DATA SUPPLIED =>
■ ■ ■ ■ ■

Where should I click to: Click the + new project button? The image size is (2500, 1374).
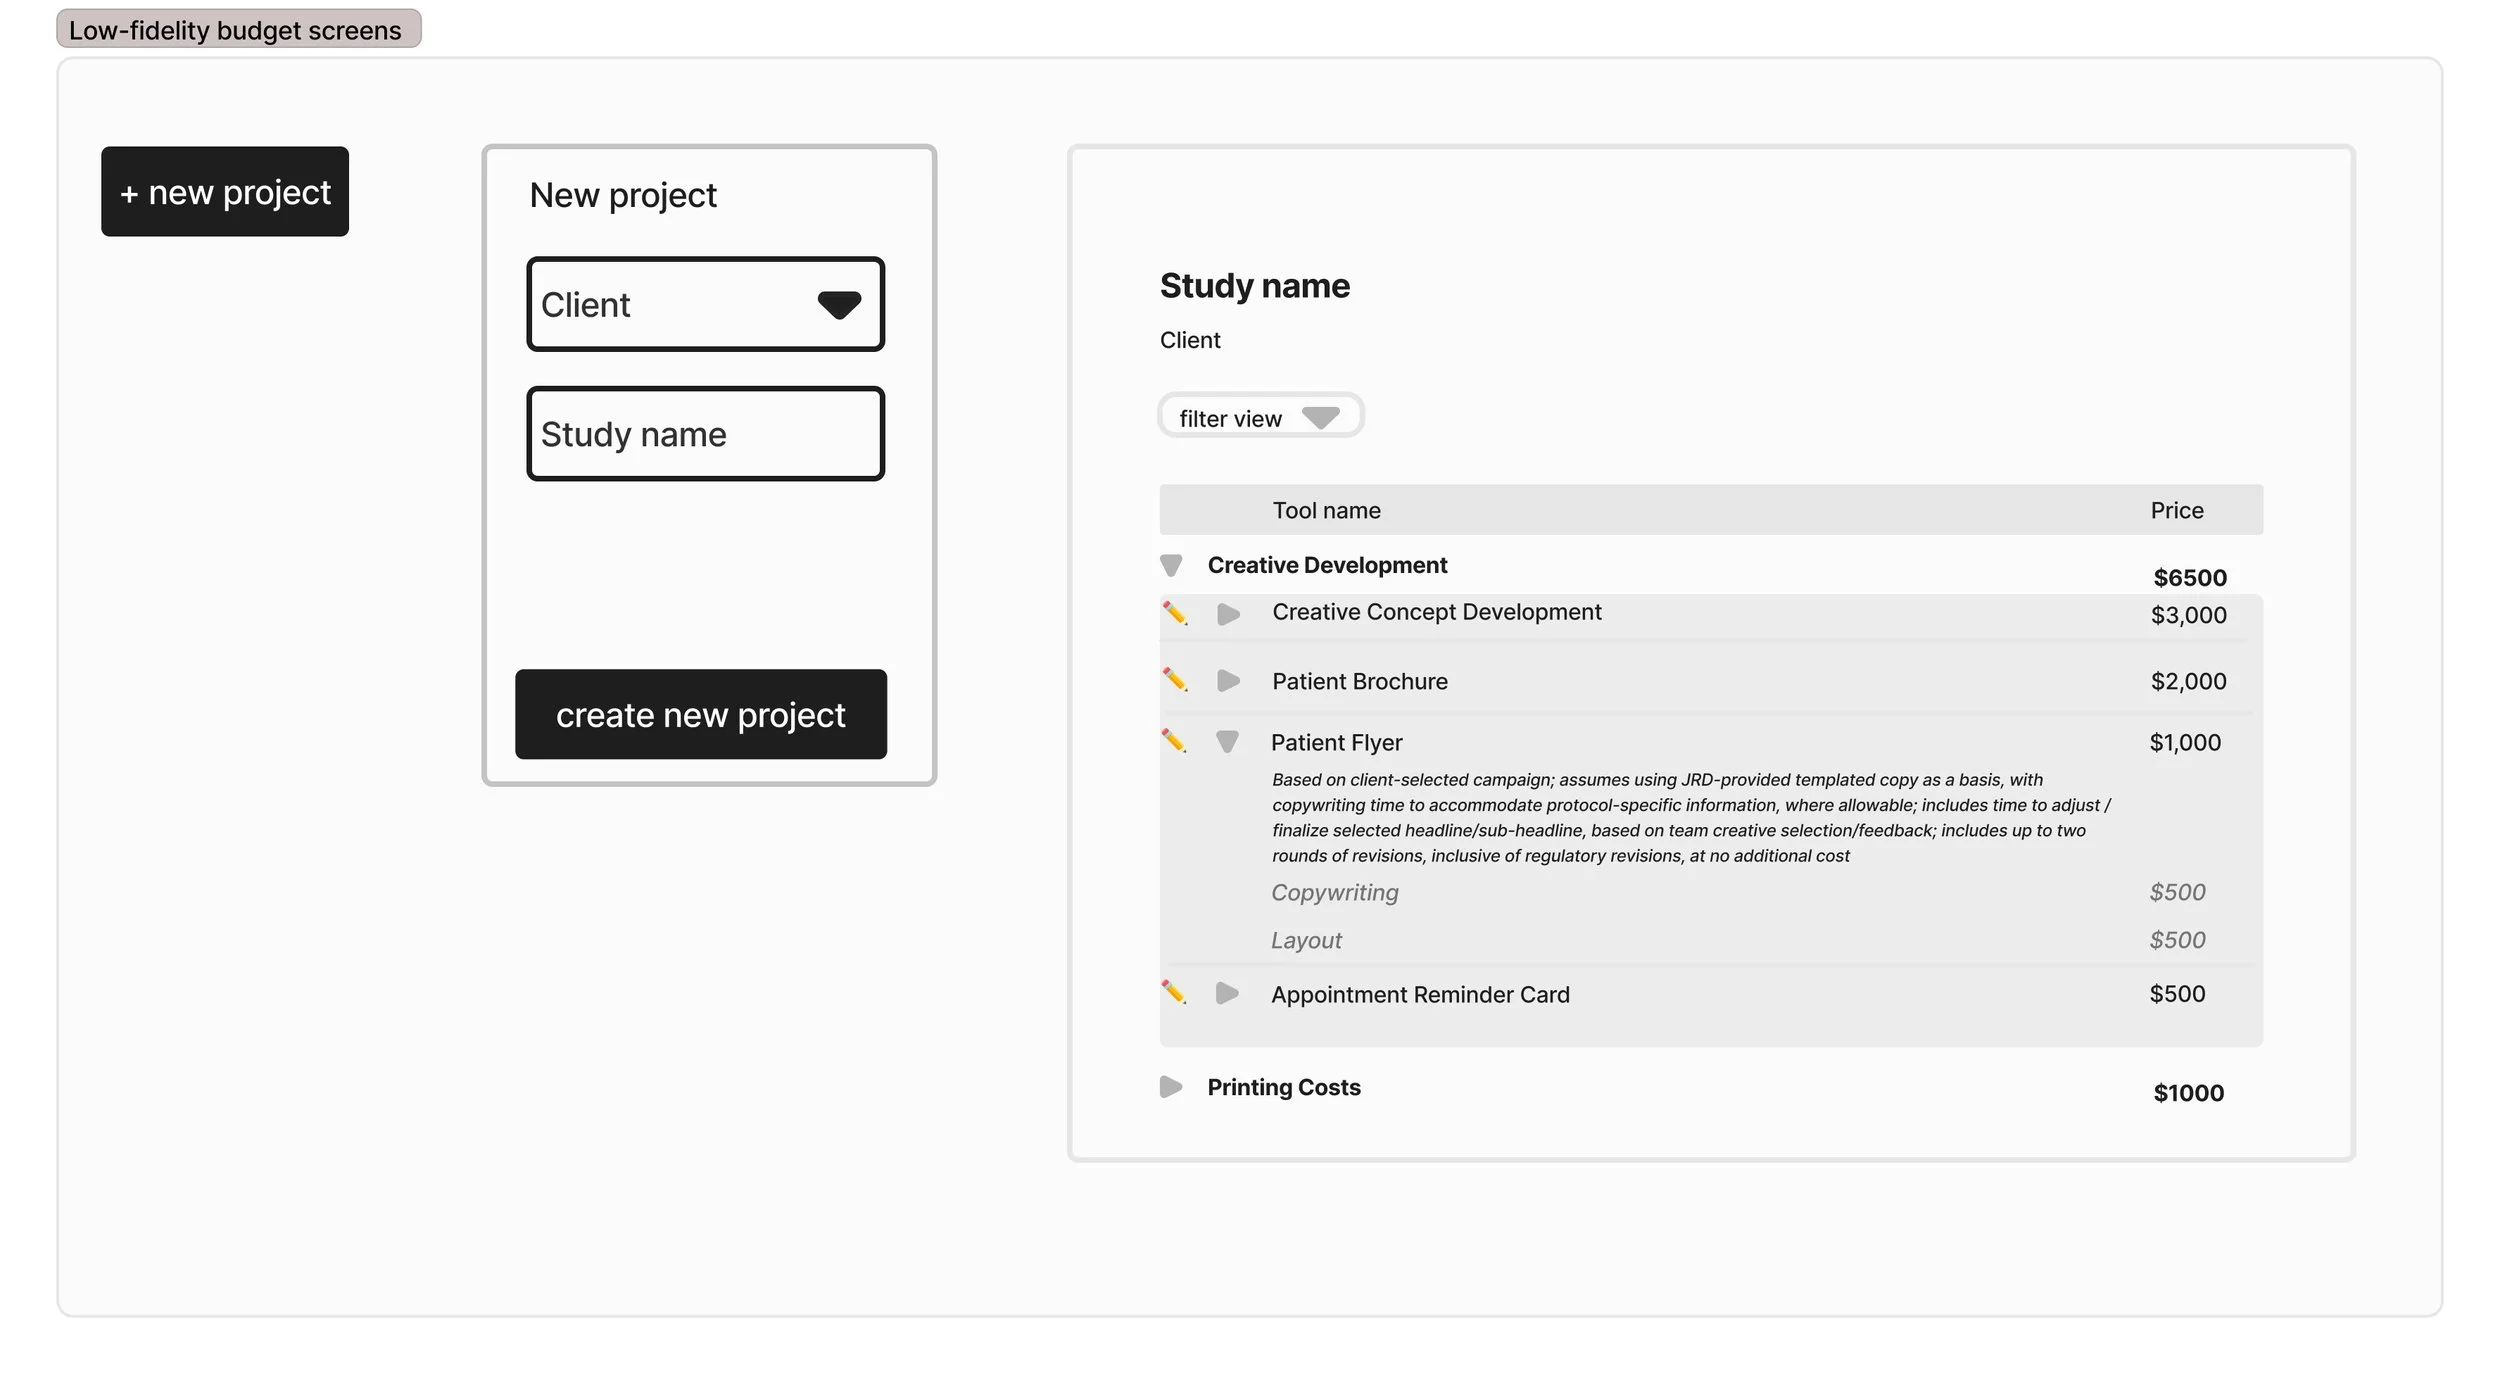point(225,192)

■ ■ ■ ■ ■

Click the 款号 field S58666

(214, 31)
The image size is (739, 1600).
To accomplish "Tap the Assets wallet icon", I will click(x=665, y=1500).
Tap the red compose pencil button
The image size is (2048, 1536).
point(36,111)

■ ■ ■ ■ ■

DO THIS =>
Lay out the items from the line containing "The image size is (739, 1600)." through the line containing "point(36,111)", inclusive, as a Markdown table with the columns Row and Line, omitting any blank lines.

COMPLETE RESPONSE =>
| Row | Line |
|---|---|
| 1 | The image size is (739, 1600). |
| 2 | To accomplish "Tap the Assets wallet icon", I will click(x=665, y=1500). |
| 3 | Tap the red compose pencil button |
| 4 | The image size is (2048, 1536). |
| 5 | point(36,111) |